Early spring? Not for grapes, who like it warm
That the winter has been warmer than usual doesn’t surprise many people, but the degree to which it’s been warmer might. “Our average (daily) high is running about 5.5 degrees warmer than average,” said Horst Caspari, state viticulturist at the Orchard Mesa Research Station.
It’s not yet a big or long-term trend, since Caspari noted the previous year was cooler than average. But even with the warmer temperatures, it still hasn’t been warm enough long enough to cause grape vines to break dormancy and start sending out new shoots.
“We’ve seen this before and if we get two to three cold weeks in February everything will slip back,” he said. Those two weeks turned into one week, culminating in Sunday’s storm and by Tuesday temperatures again were edging back in the 40s.
According to Caspari, the magic temperature (magic in the way that plants start to respond) is 50 degrees, but it takes more than simply reaching 50 degrees to begin the processes of spring. Plants (and it differs with nearly every plant) need a certain number of growing degree days, when the 24-hour temperature average is 50 or above, to start their growth cycle.
Hitting 50 or 58, as it did briefly earlier this winter, isn’t enough to signal it’s spring, because the temperature still was dropping well below that threshold every evening. And even receiving two weeks of warm weather in January and February, with winter still ready to come roaring back, aren’t enough to break that winter’s sleep.
“A really warm day in March makes up for 15 warm days in January,” Caspari said. Meaning a plant will respond greater to a warm March spell than what pass for warm days in Janauary, when warm might mean touching 45 for an hour or two and then plunging back to single digits at night.
Now, with February entering its final week, spring or it’s thermographic equivalent might really be around the corner. “We don’t get real heat degree days until late February,” Caspari said, which means you can expect to see some action any day now.
If you’re really curious, you can figure growing degree days by taking the day’s high temperature, adding the low temperature and divide the result by two. Subtract the base temperature (50) and you get degree days.
How ever solid your math, grape growers have an added advantage over the orchardists since late-breaking grape buds aren’t as susceptible to early spring frosts. Late frosts, though, such as the one last May that damaged vines across the valley, are a distinct danger, which is why grape growers have invested in wind machines and frost alarms expect to get little sleep until well into May.

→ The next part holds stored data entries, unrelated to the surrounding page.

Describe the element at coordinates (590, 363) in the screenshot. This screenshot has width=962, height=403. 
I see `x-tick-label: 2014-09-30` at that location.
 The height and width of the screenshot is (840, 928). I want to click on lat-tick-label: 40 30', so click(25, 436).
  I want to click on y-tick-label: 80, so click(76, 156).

Climate trends are all the news and there is one being followed in the North Fork Valley. Caspari said grape growers there who a decade ago were growing pinot noir with ease now are struggling to get that notoriously fickle grape to mature.
“There’s been a few years when they’ve had extremely cold winters, early freezes and later springs,” Caspari said. “They started out with a few good years from 1996 to 2000 but pinot noir doesn’t grow well right now.”
During a conversation with Paonia winemaker Eames Peterson, who delights in making excellent pinot noirs, he mentioned the 2011 harvest was a bit rough. “It got cold and froze and I was forced to harvest in October, which for me is not really late, but it was late in the sense the grapes were just barely ripe enough,” said the founder and winemaker for Alfred Eames Cellars. “But they shut down and I couldn’t wait.”
Grape growers closer to the valley floor didn’t see the same cold as Peterson and he said it was because a breeze kept the cold air moving. Freezing causes grape vines to stop growing, cutting off the stream of nutrients to leaves and fruit, and grapes start to dehydrate on the vine.
“The fact the wind was blowing down there in the canyon saved them,” he said. “That sometimes happens here. If it hadn’t be blowing down there, it would have frozen them more than us.” Peterson said grapes were in short supply to the point where this year he won’t be making an estate reserve pinot noir.
Peterson said his last big harvest was 2009, when he made 1,700 cases of wine. He ranks that vintage as the best he’s made.